(Source records)
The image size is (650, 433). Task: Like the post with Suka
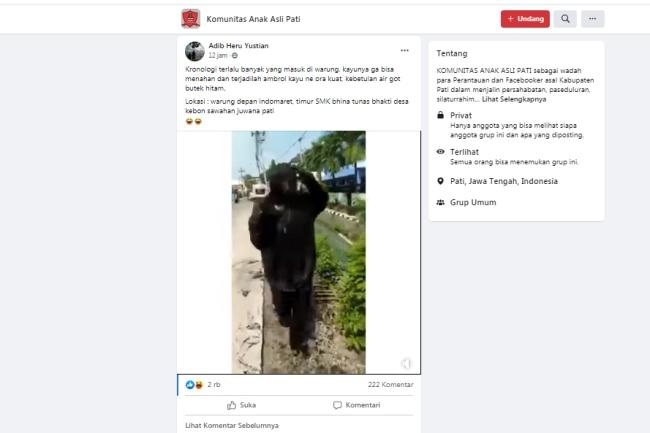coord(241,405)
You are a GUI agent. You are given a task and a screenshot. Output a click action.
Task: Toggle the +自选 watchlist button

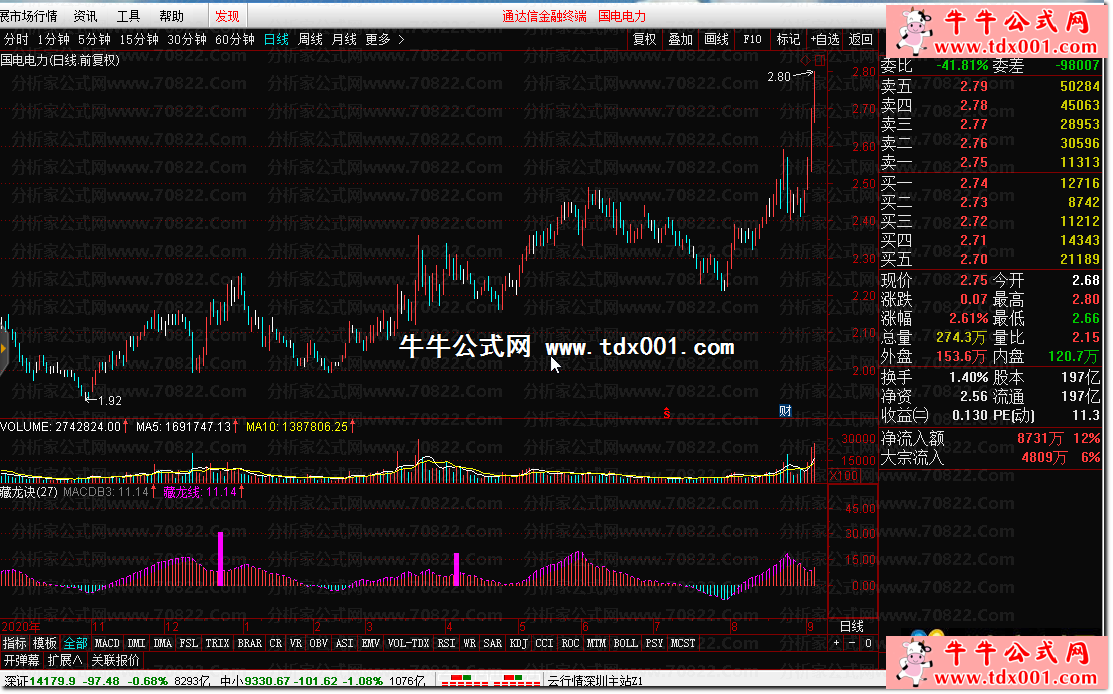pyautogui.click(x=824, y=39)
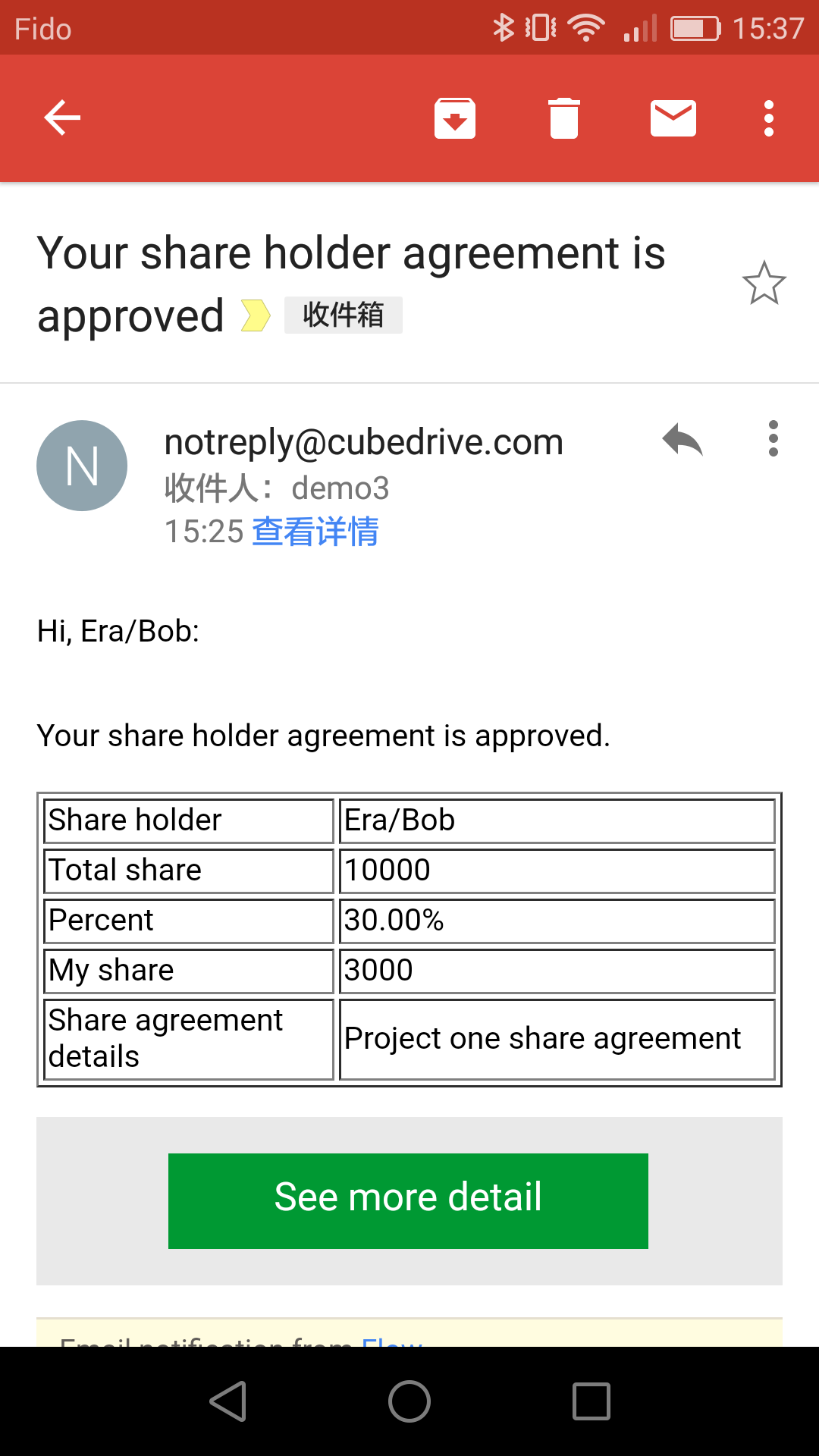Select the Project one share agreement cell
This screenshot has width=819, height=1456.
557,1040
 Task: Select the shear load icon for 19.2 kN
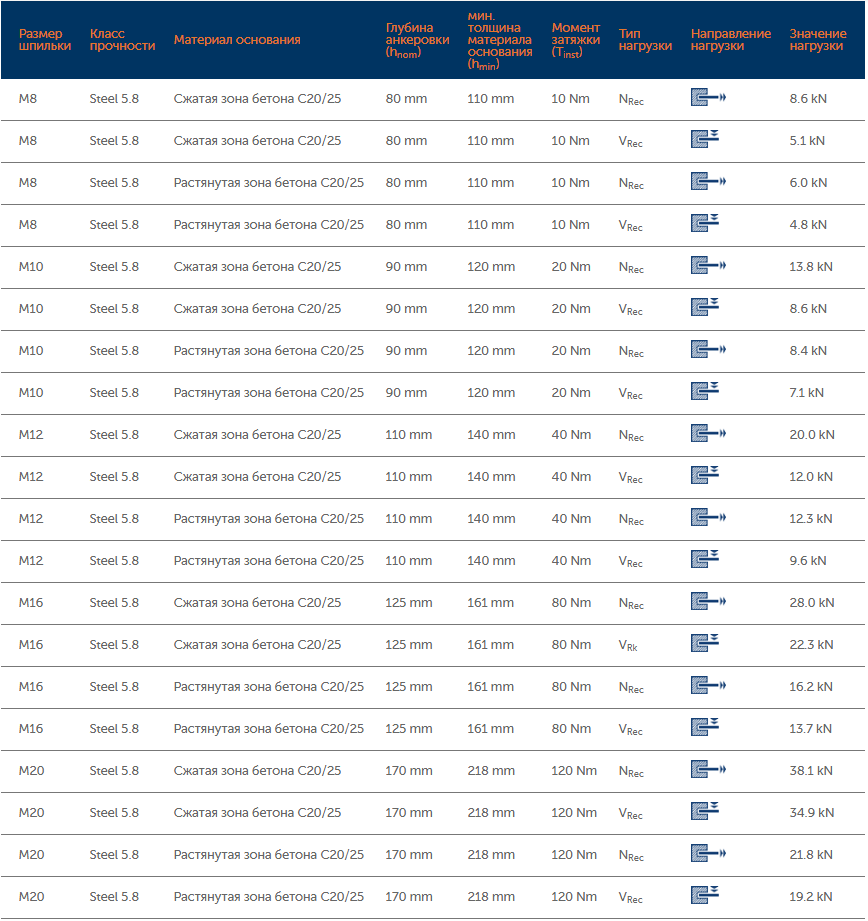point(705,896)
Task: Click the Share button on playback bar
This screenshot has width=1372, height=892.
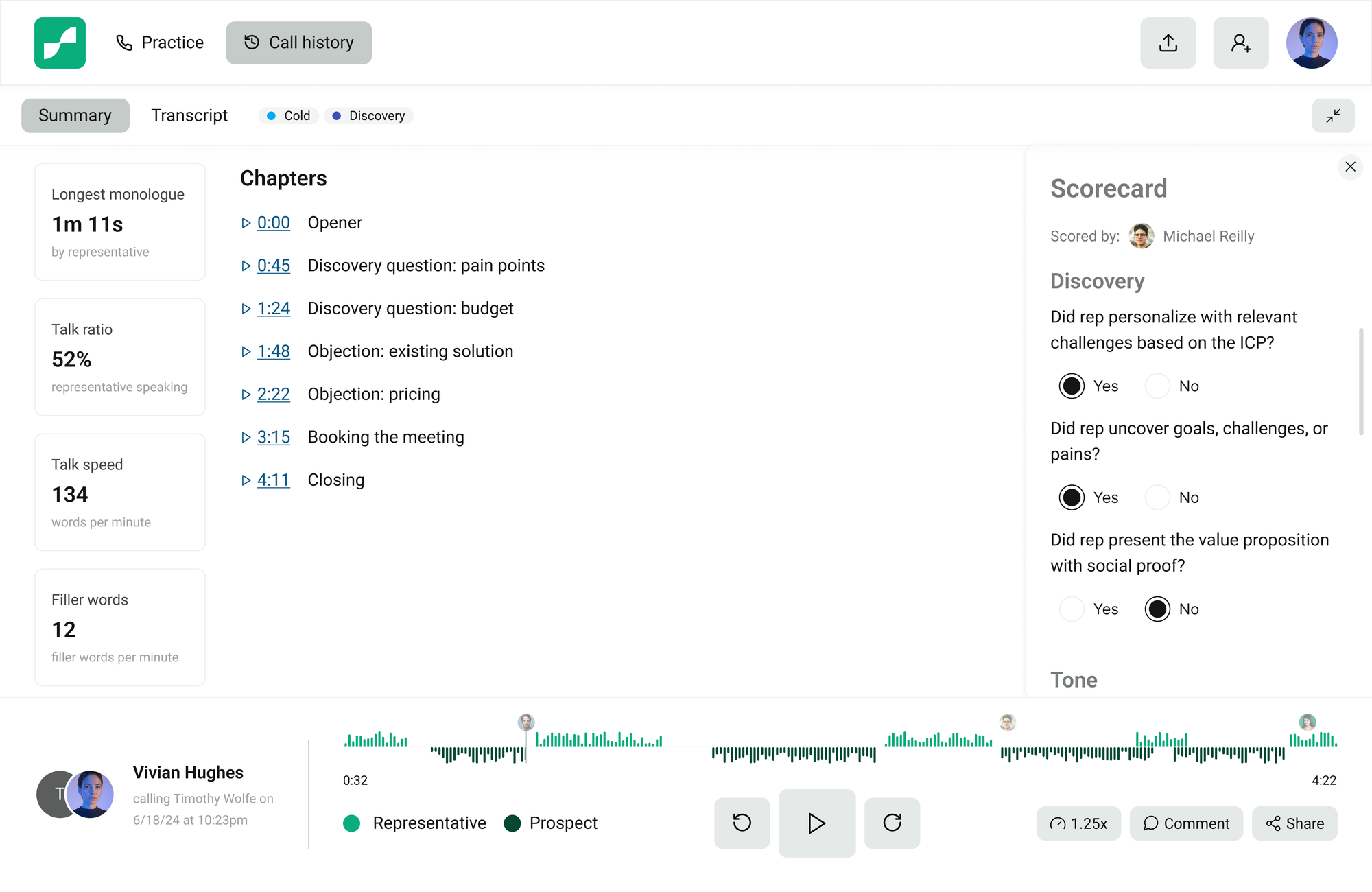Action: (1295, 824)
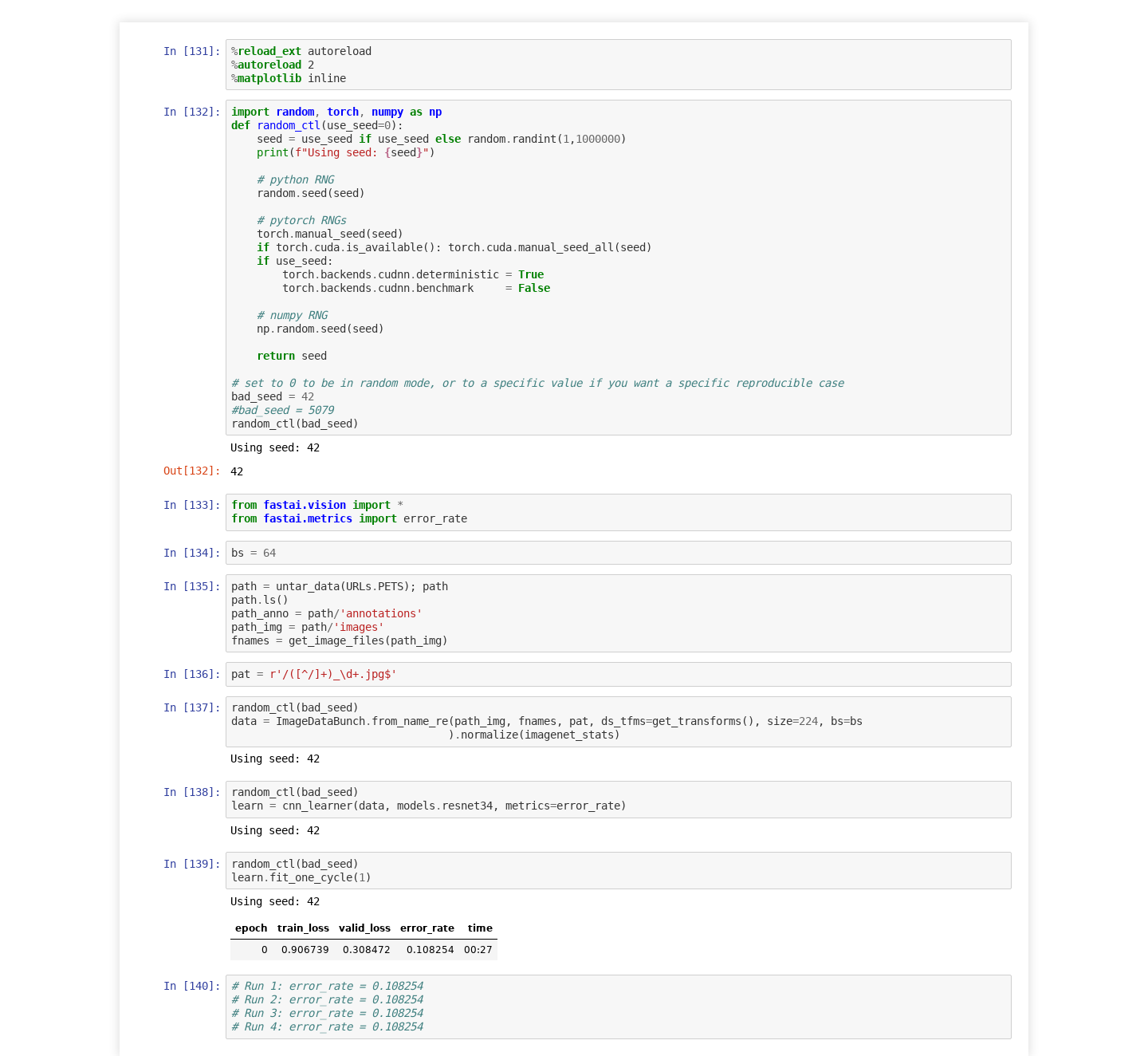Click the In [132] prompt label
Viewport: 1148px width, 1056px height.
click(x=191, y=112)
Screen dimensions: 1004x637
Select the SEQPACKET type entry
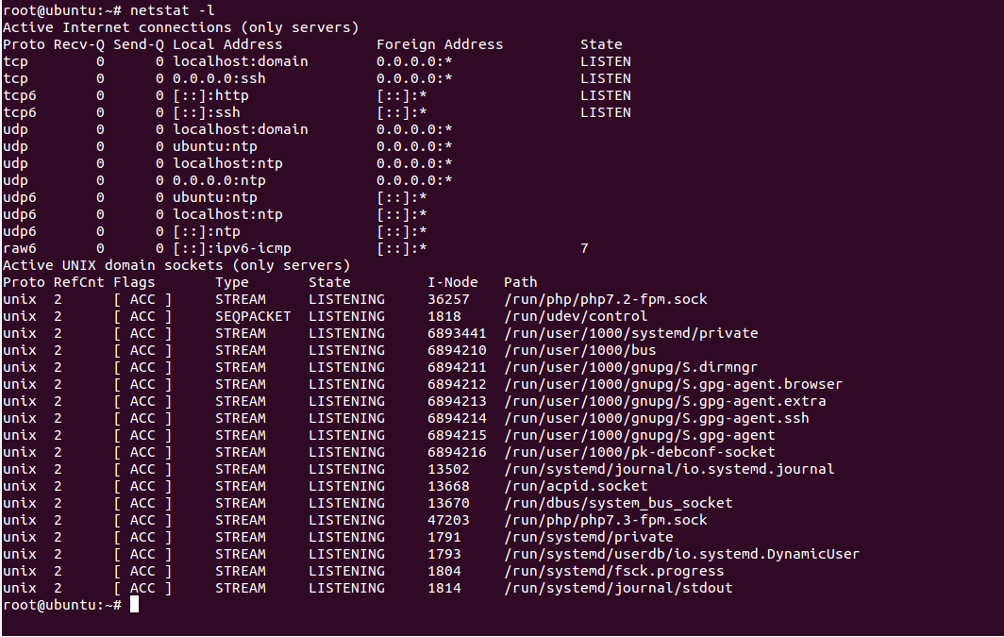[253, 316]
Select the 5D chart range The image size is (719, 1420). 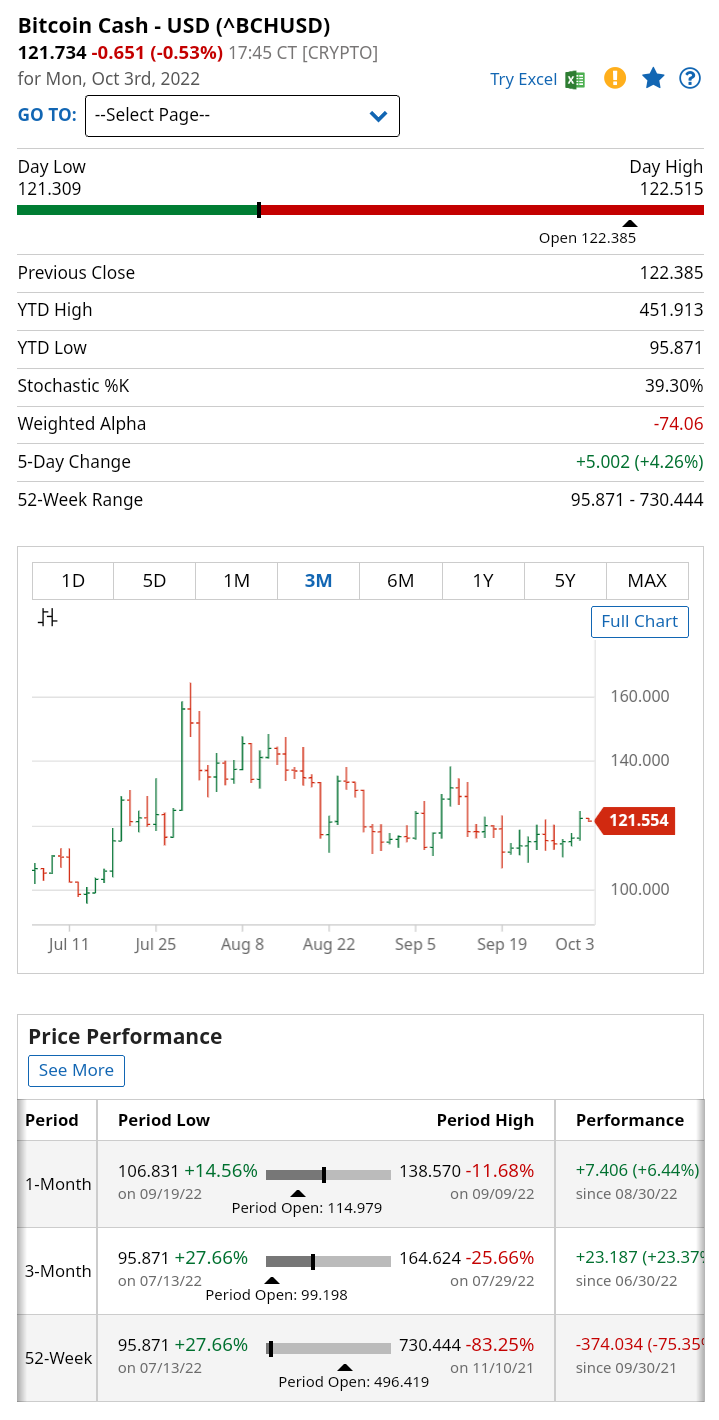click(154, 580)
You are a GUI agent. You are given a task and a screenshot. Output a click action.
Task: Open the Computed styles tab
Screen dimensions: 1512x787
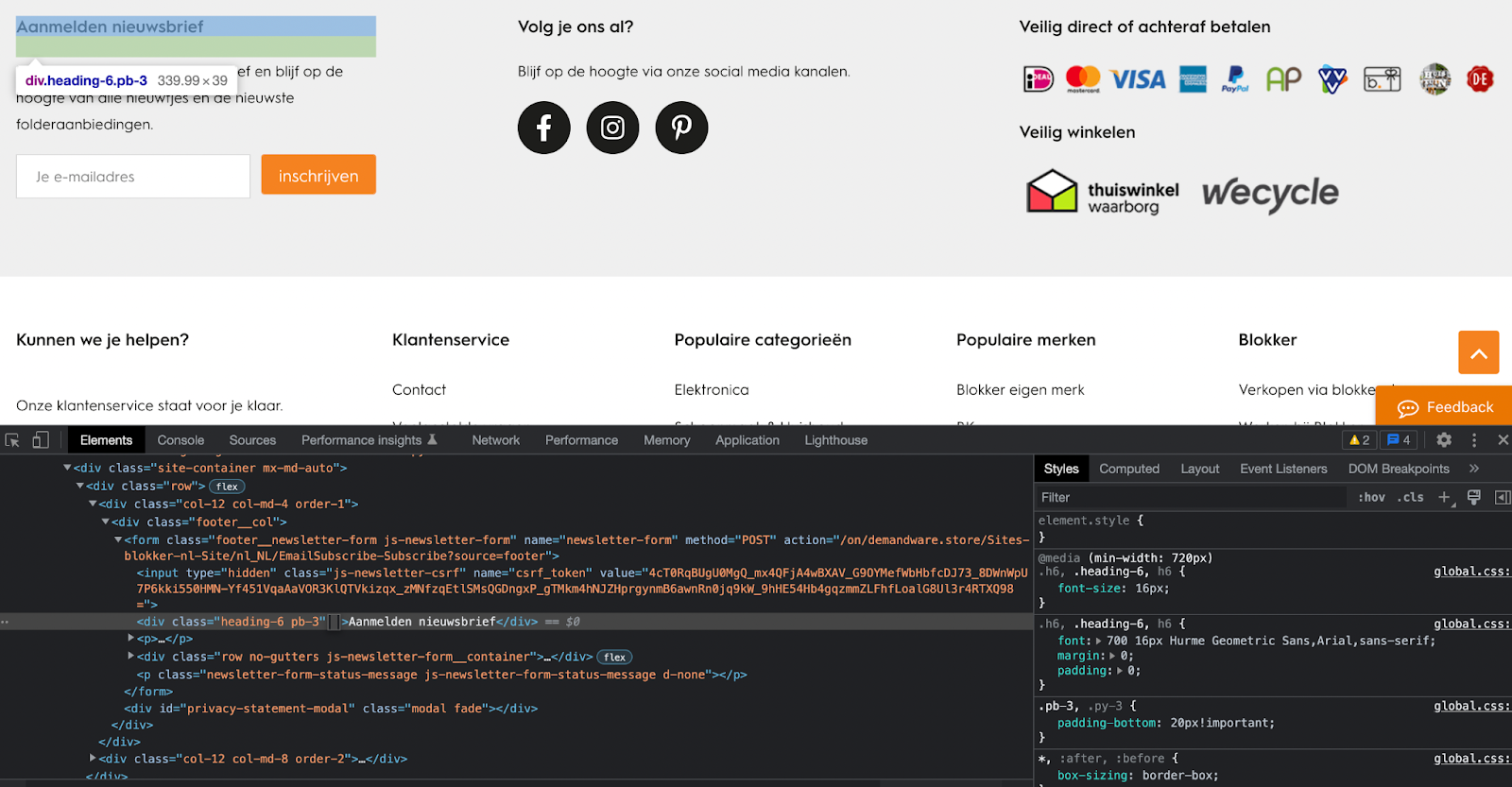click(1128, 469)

• **BRIEF**
Every line from the top of the records above to the line with "Task: Click the Share button on playback bar", inclusive, should be duplicated exactly, minus the pictures.

• **RESPONSE AREA**
The image size is (650, 433). Task: Like the post with Suka
coord(241,405)
You are a GUI agent. You are given a task and a screenshot. Output a click action.
Task: Toggle the +自选 watchlist button

pyautogui.click(x=824, y=39)
Select the Project one share agreement cell
This screenshot has width=819, height=1456.
557,1040
 Task: Select the shear load icon for 19.2 kN
point(705,896)
Task: Click the Share button on playback bar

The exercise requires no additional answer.